Well Arranged. – The Confederate Military Prison has been removed to Cary street, and L. Turner, C. S. A., a most polite and accommodating officer, been placed in charge of the post, a responsibility by no means light when we consider that he and his brother officers have in charge a full regiment of men, either as prisoners or guards detailed for duty in watching the first named. From a very hasty examination, on Saturday, of some portions of the buildings now used for the safe custody of the Yankee prisoners, and hundreds of hard cases brought here as suspected or convicted traitors from other parts of the State or Confederacy, we are inclined to think that the arrangements not only for their safe custody, but comfort, are well nigh as perfect as they can be. Certainly none but a fault finding Yankee can grumble at the provision made for him in the way of eating, after experiencing some of the results of Commissary Warner’s admirably arranged cuisine. We have before referred to the fact that, owing to the situation of the buildings, but half the soldiers formerly required are now necessary to insure the perfect safety of the prisoners. The Hospital department, in charge of Surgeon Higginbotham, is well arranged, and every care has been taken to have on hand the articles necessary to remove the bodily ailments of the sick. If the Doctor succeeds in keeping alive the man who jumped from the third story of the building, a few days since, and literally broke himself to pieces, he will have accomplished a feat that any son of Galen might be proud of.
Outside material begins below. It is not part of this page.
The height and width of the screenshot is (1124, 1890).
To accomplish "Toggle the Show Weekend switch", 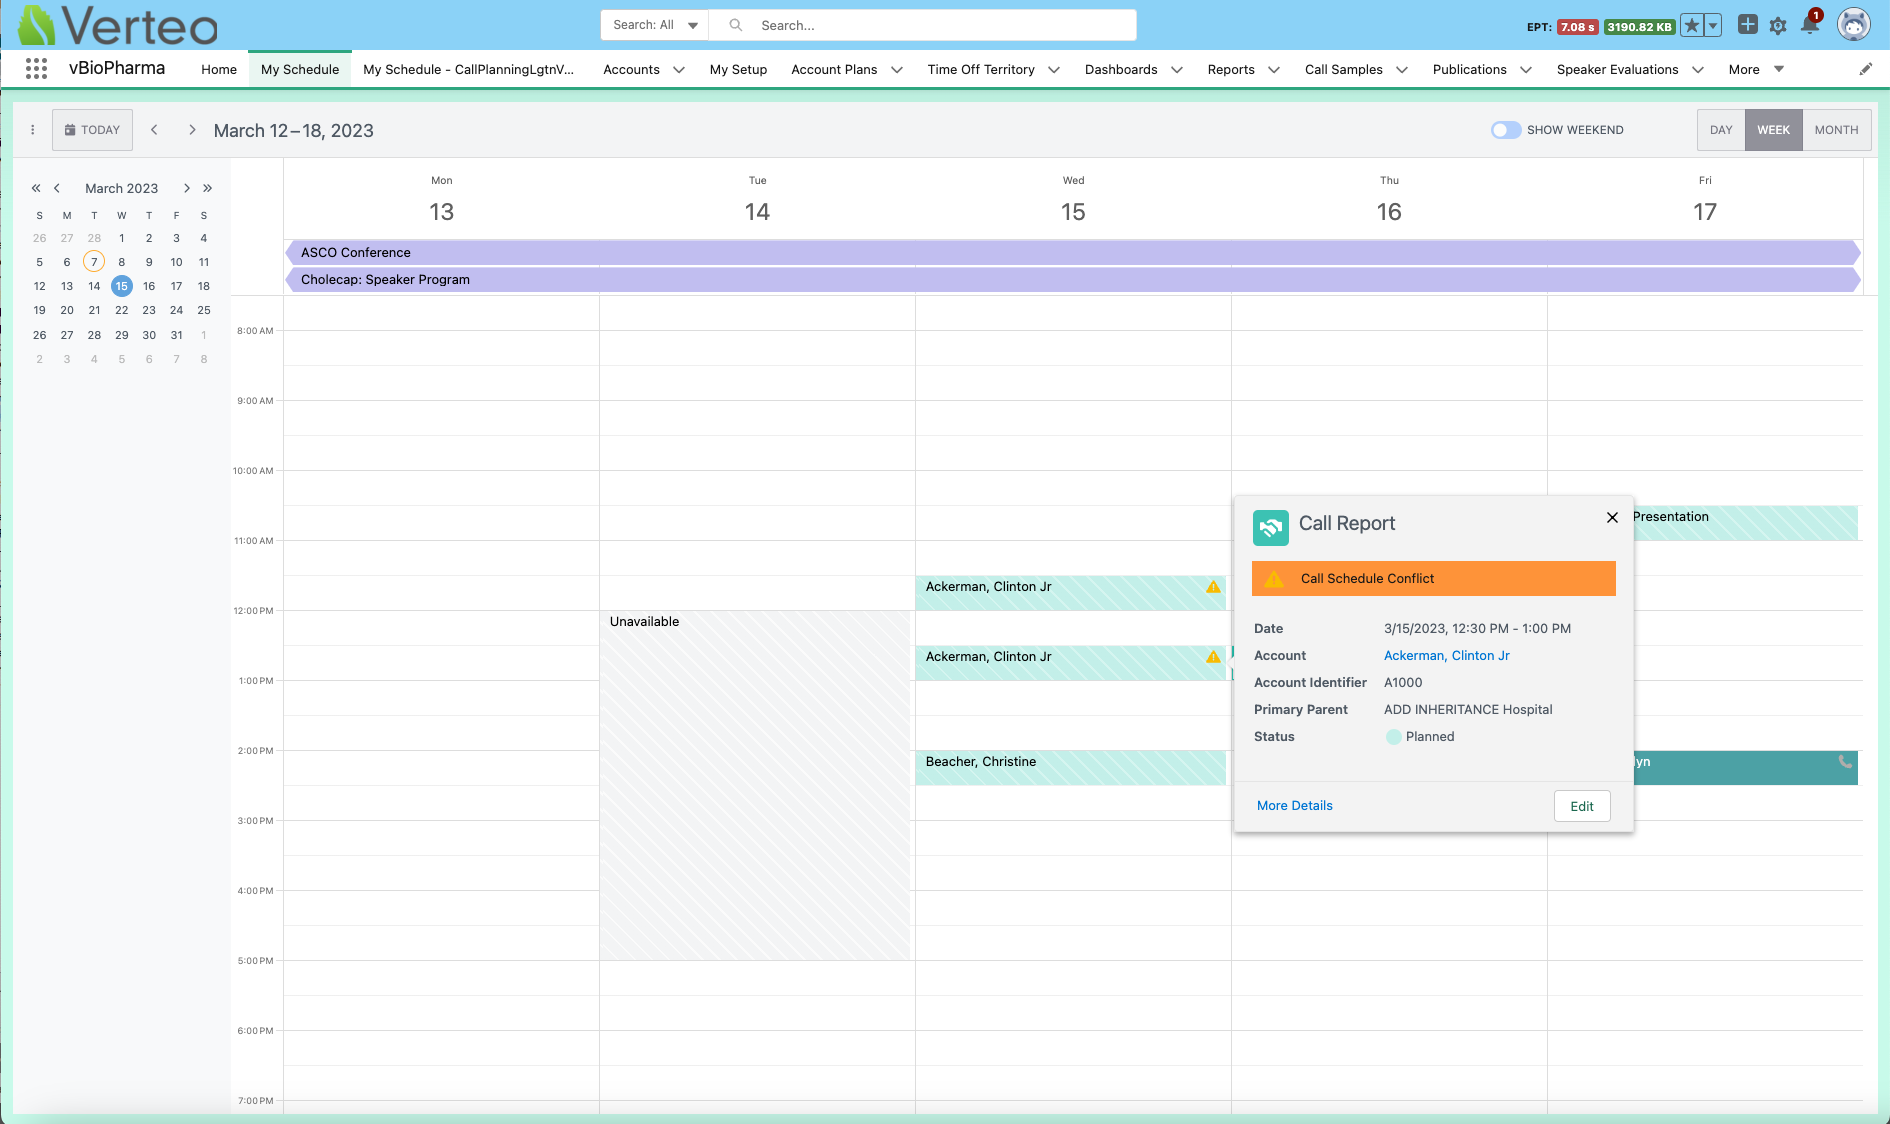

The injured party alluded to, we learned on Saturday by inquiry, could say with Webster, “I still live.” It is understood that amongst the Yankee officers in the prison in charge of Lieut. Turner is the somewhat notorious and always irascible, Col. Corcoran, of the 69th. How this redoubtable champion of Lincolnism stands his detention here, we have no means of knowing, he and his compeers being, by special orders, sealed books to all outsiders. The prison is guarded by two companies, who are quartered in the buildings, and of whom thirty men are on duty at one time.